Begin Document segment

The Dream Tundra is a robust, single-engine, high-wing monoplane designed in Canada. Seating four, its short takeoff and landing characteristics can be adapted to land, snow, or water use. It is produced as a kit for homebuilding.[1][2]

Prototype Dream Tundra 200
Role 4 seat kit built STOL utility aircraft
National origin Canada
Manufacturer Dream Aircraft Inc, Quebec
First flight 12 May 2001
Number built 15 (2011)

Design and development


The Tundra, Dream Aircraft's first and only product to date, is a kit-built aircraft designed for robustness and STOL performance, seating four in two side-by-side rows. It is almost entirely of riveted aluminium construction, though flying surface tips are composite, and is laid out in conventional high-wing, single-engine, form. The kit parts are made by CNC-machining.[3][2]

The wing has constant chord, turned-down tips and 2° of washout. It is braced by pairs of V-struts attached to the lower fuselage longerons forward of the cabin. Four-position Fowler flaps are fitted. The tailplane and elevators are rectangular in plan, with a cutout in the latter to allow rudder movement. Fin and rudder are likewise rectangular apart from the leading edge, which has a curved fillet. Both rudder and elevators are horn balanced.[3]

Behind the engine the cabin, under the wing, is accessed via top hinged doors on both sides. There is a separate, port side door for baggage. The flat sides of the fuselage taper to the tail. Several undercarriage configurations are available; for land based operations the Tundra builder can choose between tricycle and tailwheel gear. Both use spring cantilever main legs, with large, low pressure tires for work off soft ground; these legs are positioned at the attachment point of the wing struts for the conventional arrangement and further aft for the tricycle gear. Floats can also be fitted, with their main attachment at the base of the struts and with secondary float struts further aft. Amphibious floats (Montana 2800) may be used.[3] The Tundra may also be equipped with skis. Takeoff roll distances with wheels, skis, and floats are respectively 125 m, 200 m, and 400 m (400 ft, 650 ft, and 1300 ft).[4]

The first Tundra flew on 12 May 2001, powered by a 134 kW (180 hp) Textron Lycoming O-360-A flat four engine. Later Tundras have used either the 150 kW (200 hp) Textron Lycoming IO-360 flat four[3] or the 175 kW (235 hp) Textron Lycoming O-540-B4B5 flat six.[5] Other alterations were made to the later aircraft, principally to the undercarriage (the prototype had wheels mounted on faired V-struts with bungee sprung half-axles), to the cabin doors for ease of access, to the tailplane and fin for ease of building and by the addition of a double cabin floor for better sound insulation.[3][6]

The kit manufacturer estimates the construction time at 1000 hours.[1][7][2]

Operational history


By August 2009 35 kits had been sold, with 11 Tundras flying. About 23 have the tailwheel undercarriage[3] and most, apart from the second prototype C-GAGH, retain the curved fin fillet of the first prototype C-GIPN.

End Document segment
Begin Collected data

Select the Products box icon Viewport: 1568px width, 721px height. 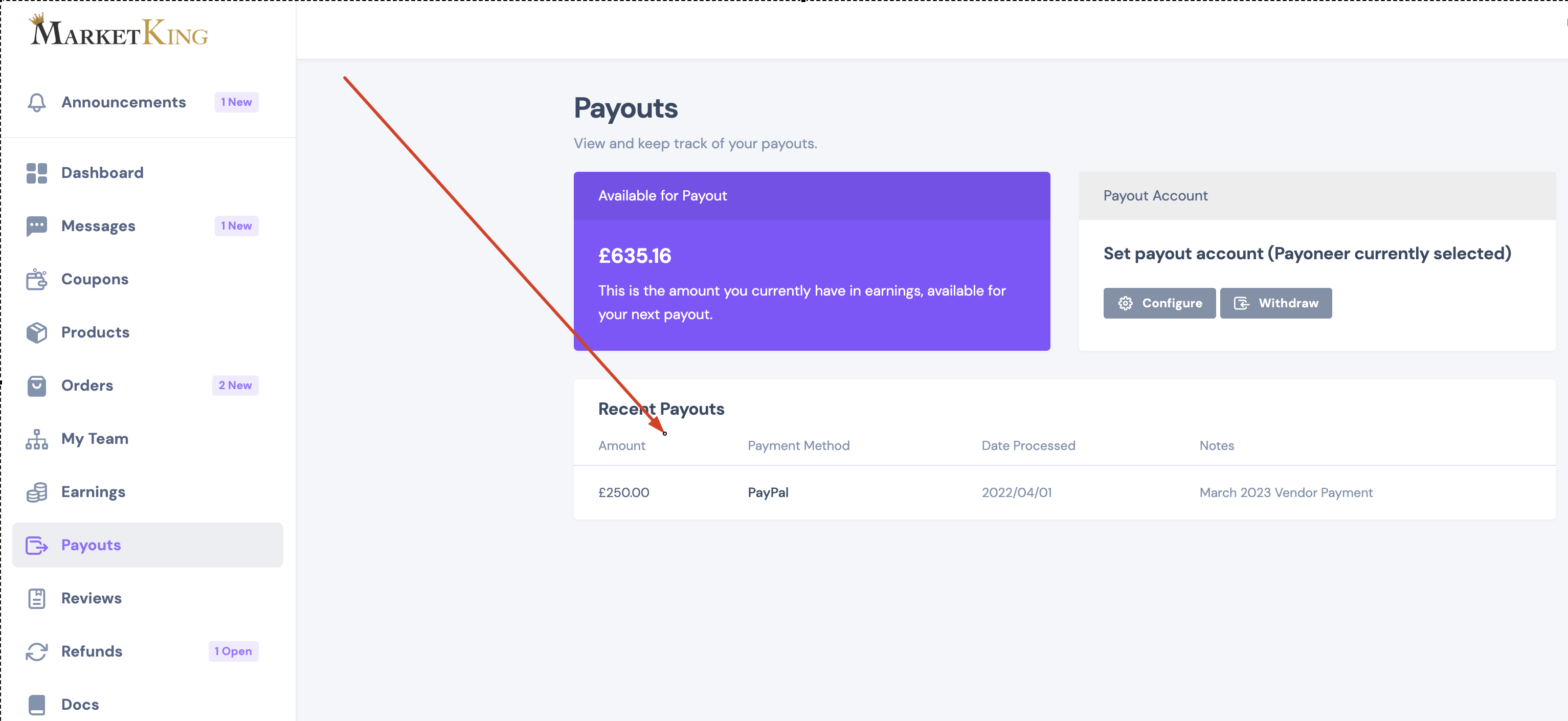pyautogui.click(x=36, y=332)
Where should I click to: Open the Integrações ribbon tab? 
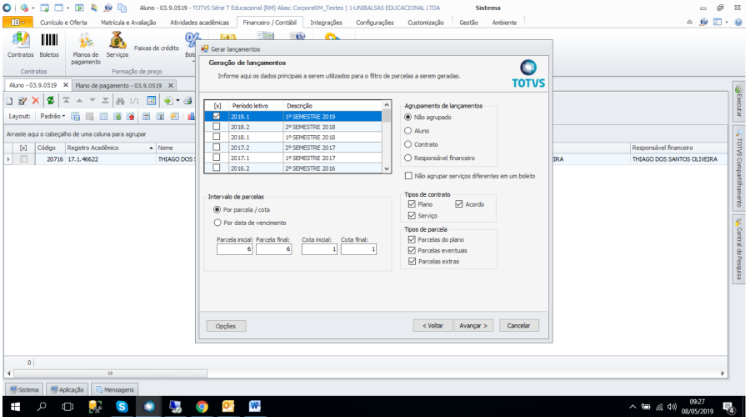click(326, 21)
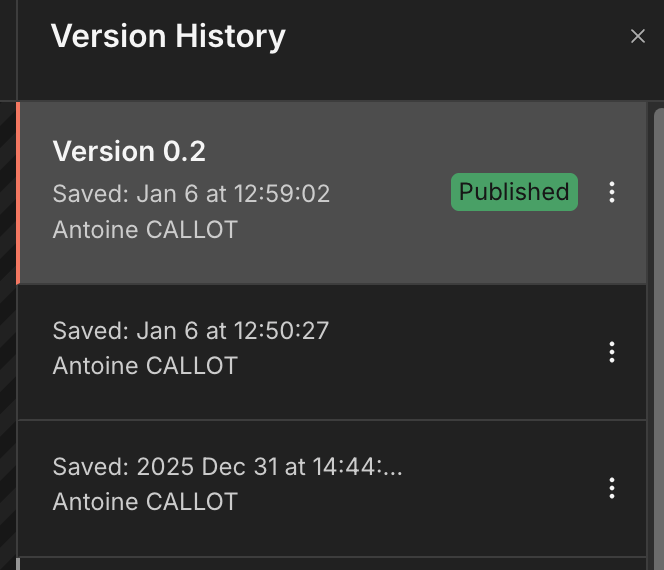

End Collected data

> What you need to do:
1. According to the Dream Tundra text, why were the cabin doors, the tailplane and fin, and the cabin floor changed on later aircraft? Answer in one to three sentences.
2. Please carry the Dream Tundra text forward from its final sentence.
The material above comes from a separate source unrelated to the Dream Tundra text.

> The results:
1. The cabin doors were changed for ease of access, and the tailplane and fin were changed for ease of building. A double cabin floor was added for better sound insulation.

2.
Prototype Dream Tundra 180
Tundra 180
Initial version with bungee main landing gear suspension and powered by a 134 kW (180 hp) Textron Lycoming O-360-A engine.
Tundra 200
Later version with sprung steel main landing gear and powered by a 150 kW (200 hp) Textron Lycoming IO-360 engine.

Specifications (landplane, 200 hp)

Prototype Dream Tundra 180
Prototype Dream Tundra 200

Data from Jane's All the World's Aircraft 2010/11[3]

General characteristics

  • Capacity: 4
  • Length: 7.77 m (25 ft 6 in)
  • Wingspan: 10.97 m (36 ft 0 in)
  • Height: 2.13 m (7 ft 0 in)
  • Wing area: 17.06 m2 (183.6 sq ft) gross
  • Airfoil: modified Riblett 660.15
  • Empty weight: 658 kg (1,451 lb)
  • Max takeoff weight: 1,156 kg (2,549 lb)
  • Powerplant: 1 × Textron Lycoming IO-360 flat four cylinder, 149 kW (200 hp)
  • Propellers: 2-bladed Hartzell metal, 2.06 m (6 ft 9 in) diameter


  • Cruise speed: 213 km/h (132 mph, 115 kn) at 75% power
  • Stall speed: 49 km/h (30 mph, 26 kn) flaps down
  • Never exceed speed: 259 km/h (161 mph, 140 kn)
  • Range: 1,083 km (673 mi, 585 nmi)
  • Endurance: 5 hr 12 min
  • Service ceiling: 4,265 m (13,993 ft) service
  • g limits: +3.8/-1.7
  • Rate of climb: 5.1 m/s (1,000 ft/min) at sea level


  1. ^ a b Vandermeullen, Richard: 2012 Kit Aircraft Buyer's Guide, Kitplanes, Volume 28, Number 12, December 2011, page 50. Belvoir Publications. ISSN 0891-1851
  2. ^ a b c Tacke, Willi; Marino Boric; et al: World Directory of Light Aviation 2015-16, page 105. Flying Pages Europe SARL, 2015. ISSN 1368-485X
  3. ^ a b c d e f g Jackson, Paul (2010). Jane's All the World's Aircraft 2010-11. Coulsdon, Surrey: IHS Jane's. p. 89. ISBN 978-0-7106-2916-6.
  4. ^ "Tundra data". Retrieved 2010-11-27.
  5. ^ "EAA - Dream Tundra". Archived from the original on 2012-03-01. Retrieved 2010-11-27.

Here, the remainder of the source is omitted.